West Virginia is going into its second Big 12 season without Geno Smith, who went to the NFL as the leading passer in Mountaineers history.

“Geno is going to be a great pro.  We don’t try to compare him to anybody on our staff or any of that, but we’re in the same situation as, I think, seven or eight other Big 12 schools right now,” coach Dana Holgorsen said. “The quarterback play in the Big 12 last year was phenomenal, and it’s always going to be phenomenal.  It’s just going to be with newer people.”

After going to three consecutive bowl games for the first time in school history, Baylor will be breaking in a new starter after the graduation of Nick Florence, who led the Big 12 in total offense last season after Robert Griffin III won the Heisman for the Bears the previous year.

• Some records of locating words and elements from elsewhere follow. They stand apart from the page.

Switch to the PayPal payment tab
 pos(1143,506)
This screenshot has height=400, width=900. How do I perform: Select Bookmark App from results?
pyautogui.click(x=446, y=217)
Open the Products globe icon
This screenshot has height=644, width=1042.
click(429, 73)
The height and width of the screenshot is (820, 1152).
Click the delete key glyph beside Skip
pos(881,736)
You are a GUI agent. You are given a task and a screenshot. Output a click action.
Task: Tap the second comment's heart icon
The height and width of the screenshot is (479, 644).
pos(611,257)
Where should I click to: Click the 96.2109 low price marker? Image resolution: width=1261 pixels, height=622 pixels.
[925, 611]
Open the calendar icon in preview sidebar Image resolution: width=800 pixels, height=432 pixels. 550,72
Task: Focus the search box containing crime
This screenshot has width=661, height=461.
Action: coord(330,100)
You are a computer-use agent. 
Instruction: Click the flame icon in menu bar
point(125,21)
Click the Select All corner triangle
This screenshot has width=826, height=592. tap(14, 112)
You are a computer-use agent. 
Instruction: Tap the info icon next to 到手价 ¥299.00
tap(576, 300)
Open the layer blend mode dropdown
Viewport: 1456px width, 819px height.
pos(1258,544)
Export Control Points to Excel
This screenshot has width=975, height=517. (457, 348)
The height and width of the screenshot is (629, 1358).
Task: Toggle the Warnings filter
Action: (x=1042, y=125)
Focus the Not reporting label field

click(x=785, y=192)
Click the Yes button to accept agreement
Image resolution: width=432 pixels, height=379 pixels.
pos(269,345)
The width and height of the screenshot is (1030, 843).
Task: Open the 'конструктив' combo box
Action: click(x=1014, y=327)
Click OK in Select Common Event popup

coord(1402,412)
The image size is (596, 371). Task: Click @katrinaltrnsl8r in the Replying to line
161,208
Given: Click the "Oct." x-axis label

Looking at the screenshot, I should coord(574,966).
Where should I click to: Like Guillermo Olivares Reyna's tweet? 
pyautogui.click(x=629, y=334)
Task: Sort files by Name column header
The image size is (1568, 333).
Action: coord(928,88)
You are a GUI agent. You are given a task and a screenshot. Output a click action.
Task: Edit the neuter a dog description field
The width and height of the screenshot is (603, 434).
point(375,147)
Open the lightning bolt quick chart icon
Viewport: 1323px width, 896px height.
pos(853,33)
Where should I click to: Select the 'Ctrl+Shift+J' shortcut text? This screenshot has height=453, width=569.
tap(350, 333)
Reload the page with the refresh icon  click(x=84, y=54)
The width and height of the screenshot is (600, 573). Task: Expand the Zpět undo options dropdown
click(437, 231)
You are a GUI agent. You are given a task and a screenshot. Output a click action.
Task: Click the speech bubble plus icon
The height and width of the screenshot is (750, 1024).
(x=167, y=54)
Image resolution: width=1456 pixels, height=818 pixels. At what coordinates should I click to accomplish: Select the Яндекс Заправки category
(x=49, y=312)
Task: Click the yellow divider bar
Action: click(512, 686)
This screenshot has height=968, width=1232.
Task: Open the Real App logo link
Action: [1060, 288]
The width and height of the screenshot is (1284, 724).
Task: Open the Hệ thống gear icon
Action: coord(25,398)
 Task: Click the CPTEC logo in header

Playing behind those two, junior Bryce Petty has played only 11 games and completed 10 of 14 passes.

Iowa State does return a starting quarterback, though sophomore Sam Richardson didn’t take over until the final three games last season, when he threw eight touchdowns with only one pick.

What the Cyclones will really miss are Jake Knott and A.J. Klein, the standout linebackers who had been such a force in the Big 12.

“You don’t replace those guys.  You don’t replace them from a leadership position.  You don’t replace them from what they’ve meant to our era of Iowa State football,” coach Paul Rhoads said.